Lacenaire ne répondit rien.

Après une pause :

— Mais quand il serait vrai que vous eussiez été victime de la société, vous n’avez frappé que des innocents, continua le journaliste.

— Cela est vrai ; aussi ai-je plaint ceux que j’ai tués ; mais je les ai frappés, parce que c’était un parti pris contre tous.

— Ainsi, vous vous étiez fait un système de l’assassinat ?

— Oui, et je l’ai choisi comme moyen de ma propre conservation et pour assurer mon existence.
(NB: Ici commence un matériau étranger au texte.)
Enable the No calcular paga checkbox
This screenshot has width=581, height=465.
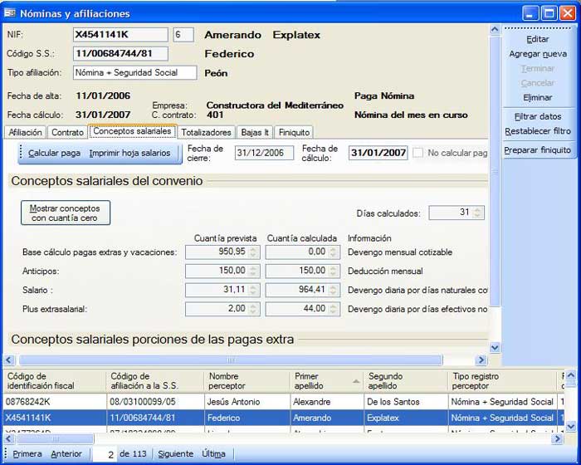[418, 153]
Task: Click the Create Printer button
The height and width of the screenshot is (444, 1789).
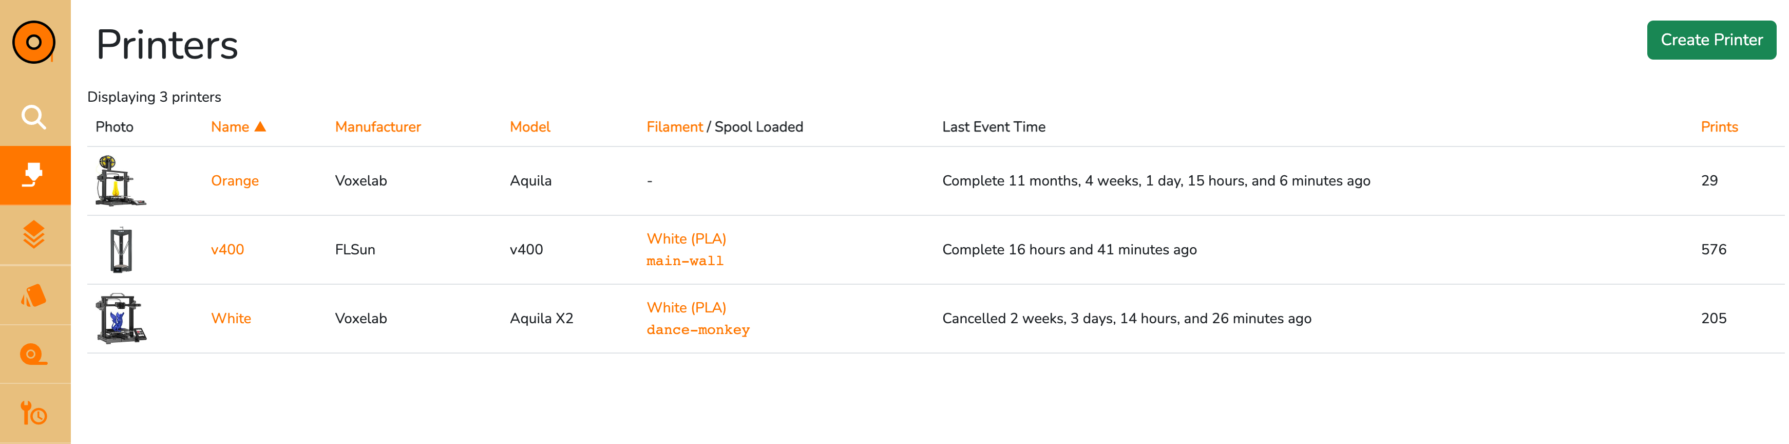Action: click(x=1711, y=40)
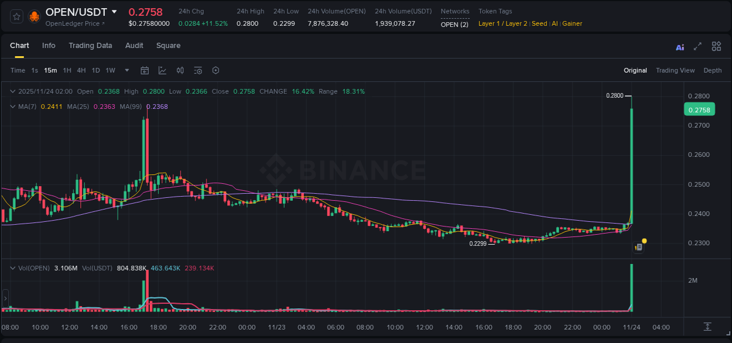Open the Square tab
The width and height of the screenshot is (732, 343).
coord(168,46)
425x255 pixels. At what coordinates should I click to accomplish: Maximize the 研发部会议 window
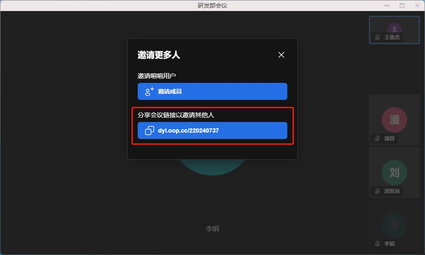point(402,6)
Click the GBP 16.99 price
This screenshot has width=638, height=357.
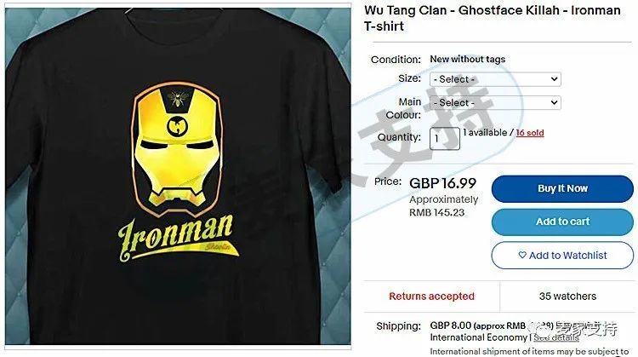click(442, 183)
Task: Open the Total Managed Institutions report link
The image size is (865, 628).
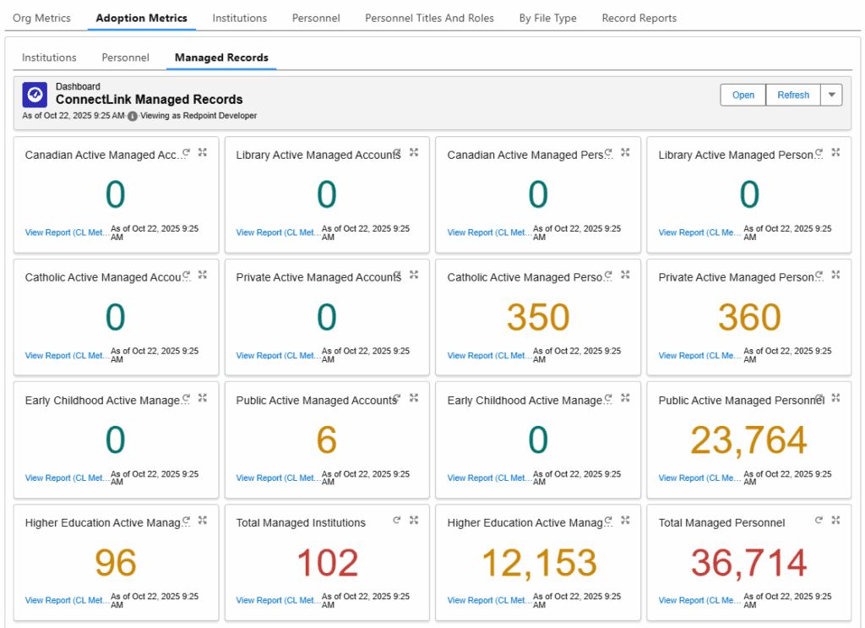Action: (277, 600)
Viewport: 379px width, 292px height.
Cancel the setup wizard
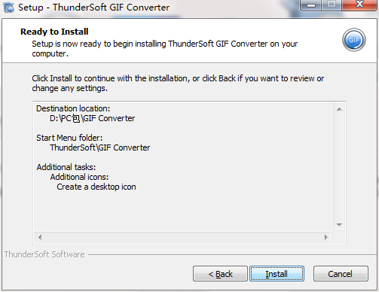point(341,274)
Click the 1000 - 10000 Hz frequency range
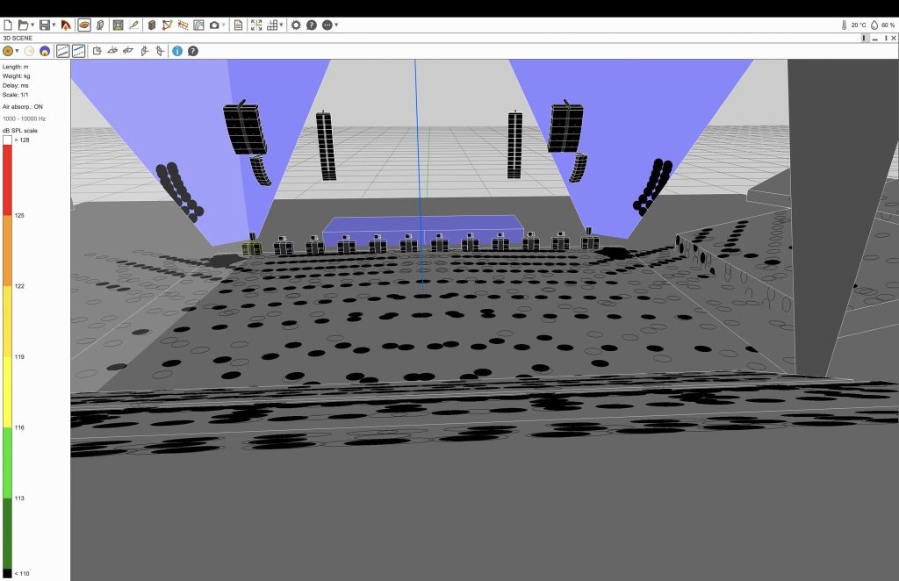 [24, 118]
— On conçoit plus aisément que l’homme poussé par l’impérieuse nécessité se décide à commettre un crime pour la satisfaire ; mais vous, c’était pour dépenser le prix du sang en orgies. Dites, Lacenaire, avez-vous jamais éprouvé quelque accès d’une fièvre morale, une sorte de frénésie du crime, et du plaisir à l’exécuter ?

— Non.

— Alors vous avez fait cela froidement, comme une opération commerciale, par calcul, par combinaison.

— Oui.

— Si vous n’étiez pas naturellement cruel, lui demanda le médecin, comment avez-vous pu parvenir à étouffer en vous tout sentiment de pitié ?

— L’homme fait tout ce qu’il veut. Je ne suis pas cruel, mais les moyens devaient être en harmonie avec le but ; assassin par système, il fallait me dépouiller de toute sensibilité.
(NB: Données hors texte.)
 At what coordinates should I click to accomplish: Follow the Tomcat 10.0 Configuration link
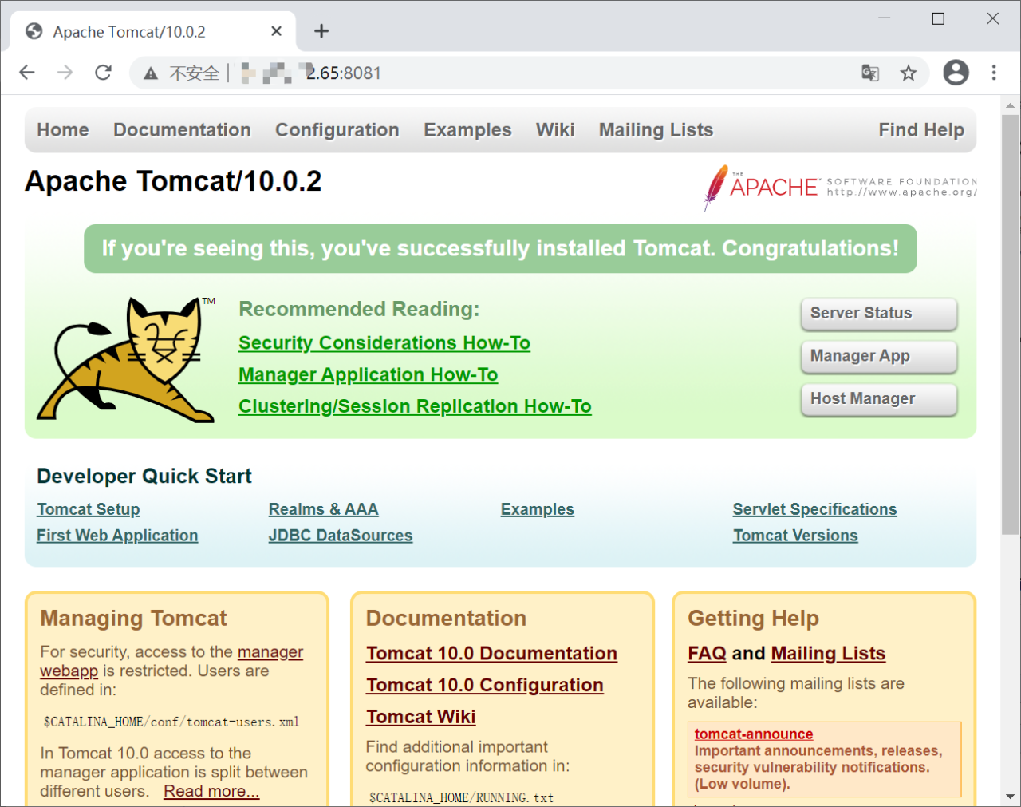tap(484, 685)
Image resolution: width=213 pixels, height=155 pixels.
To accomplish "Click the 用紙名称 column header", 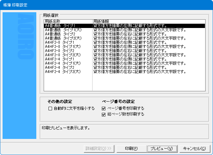I will tap(52, 21).
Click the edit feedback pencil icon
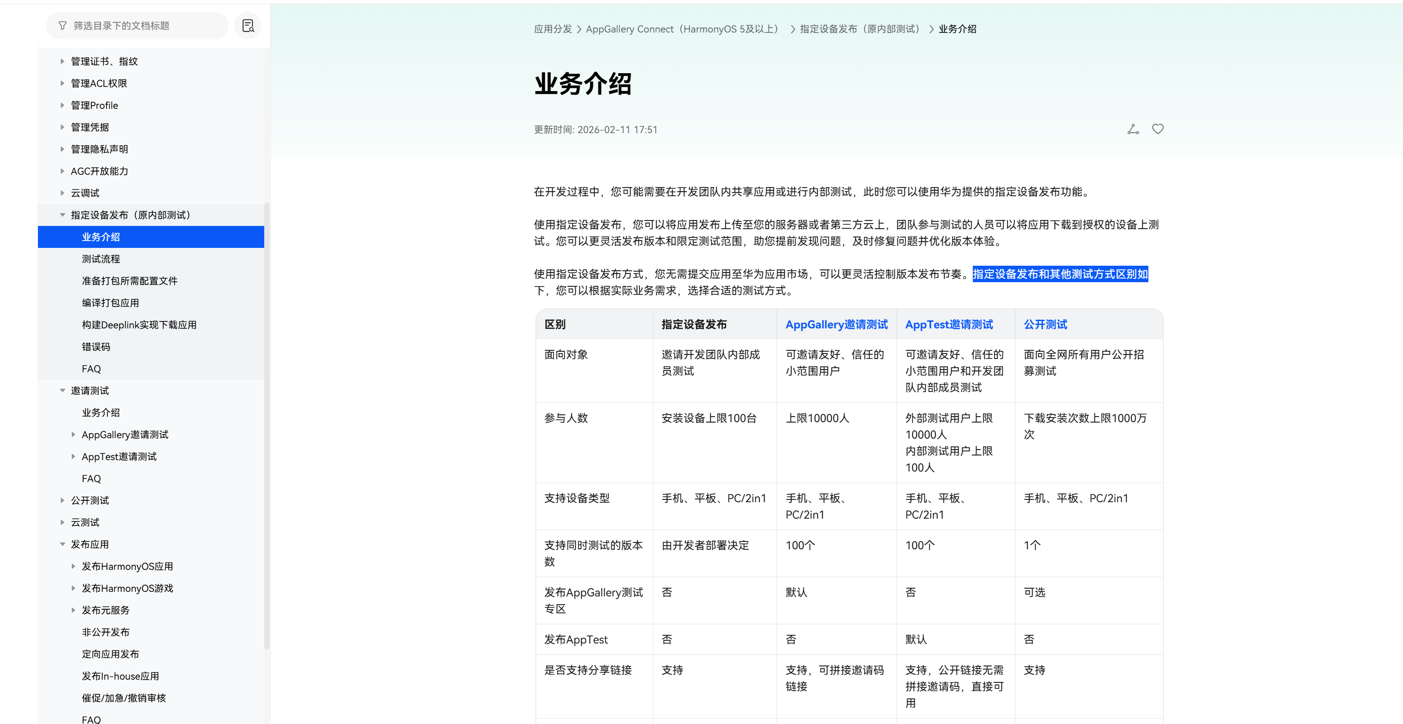Image resolution: width=1403 pixels, height=724 pixels. click(x=1133, y=129)
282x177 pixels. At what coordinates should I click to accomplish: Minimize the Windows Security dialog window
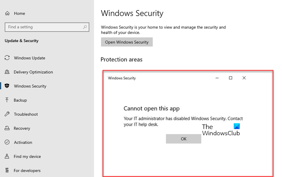coord(217,78)
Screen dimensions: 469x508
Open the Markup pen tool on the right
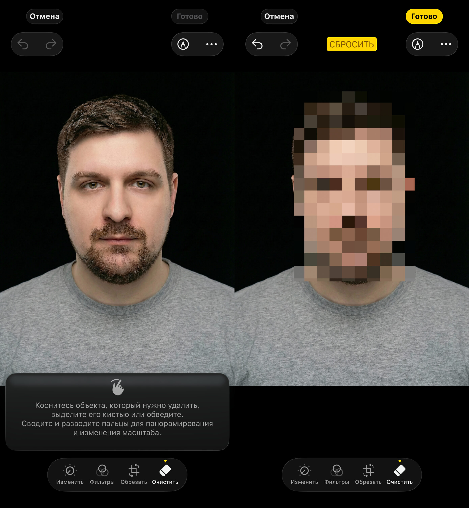pos(417,44)

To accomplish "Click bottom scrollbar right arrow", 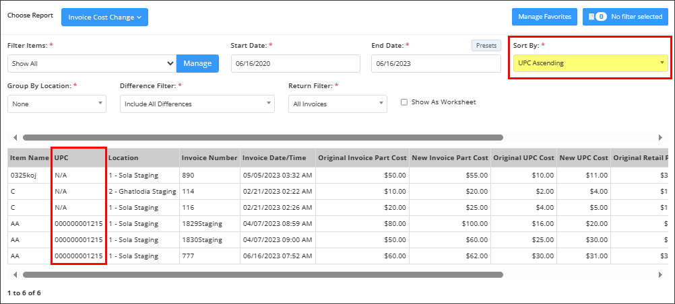I will click(x=660, y=274).
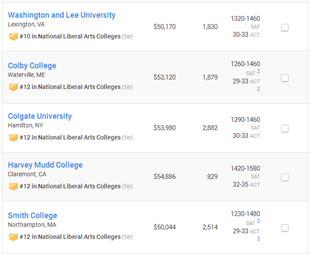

— Vous n’avez donc jamais eu de remords ?

— Jamais.

— Aucune crainte ?

— Non. Ma tête était mon enjeu ; je n’ai pas compté sur l’impunité. Il y a une chose, en effet, à laquelle on est forcé de croire : c’est à la justice, parce que la société se fonde sur l’ordre.

— Mais, ce sentiment de la justice, c’est la conscience, répliqua l’avocat.

— Moins le remords.

— Je ne comprends pas l’un sans l’autre. L’idée de la mort ne vous effraye-t-elle pas ?

— Nullement. Mourir aujourd’hui ou demain, d’un coup de sang, d’un coup de hache, qu’importe ? J’ai trente-cinq ans, mais j’ai vécu plus d’une vie, et, quand je vois des vieillards se traîner et s’éteindre dans une lente et douloureuse agonie, je me dis qu’il vaut mieux mourir d’un trait et avec l’exercice de toutes mes facultés.

— Si vous pouviez vous suicider maintenant pour échapper à l’ignominie de l’échafaud, le feriez-vous ? lui demanda encore le docteur.

— Non. Eussé-je le poison le plus actif, je ne me suiciderais pas. D’ailleurs, la guillotine n’est-elle pas, de tous les poisons, le plus subtil ? Voici pourquoi je ne me suiciderais pas : j’aurais pu me tuer avant d’avoir versé le sang ; assassin, j’ai compris que j’avais établi entre l’échafaud et moi un lien, un contrat ; que ma vie n’était plus à moi, qu’elle appartenait à la loi et au bourreau.

— Ce sera donc à vos yeux une expiation ?

— Non… une conséquence,l’acquit d’une dette de jeu.

— Quelle logique !… Croyez-vous, Lacenaire, que tout soit fini avec la vie ?…

— C’est à quoi je n’ai jamais voulu songer.

— Pensez-vous ne pas vous démentir un seul instant jusqu’au dernier ?

— Je crois que je regarderai l’échafaud en face. Le supplice est moins dans l’exécution que dans l’attente et l’agonie morale qui le précèdent. D’ailleurs, j’ai une puissance telle sur mon imagination, que je me crée un monde à moi… Si je le veux, je ne penserai à la mort que devant elle.

Après un intervalle, Lacenaire reprit ainsi :

Croyez-vous qu’on me méprisera ?

— Un homme tel que vous n’inspire que de l’effroi.

— Aussi est-ce de la haine que j’attends. Il est une chose que, suivant moi, on ne peut guère supporter, le mépris d’autrui et son propre mépris.

Après avoir dit ces paroles, il remplit son verre de vin et ajouta en souriant :

— Ce n’est pas du Falerne, et cette boisson n’est pas comme celle d’Horace :

Nata mecum, consule Manlio.

récolté au temps même où je naissais, sous le consulat de Manlius.

Cependant, le jour arrivait où ces épouvantables paroles devaient recevoir leur juste punition.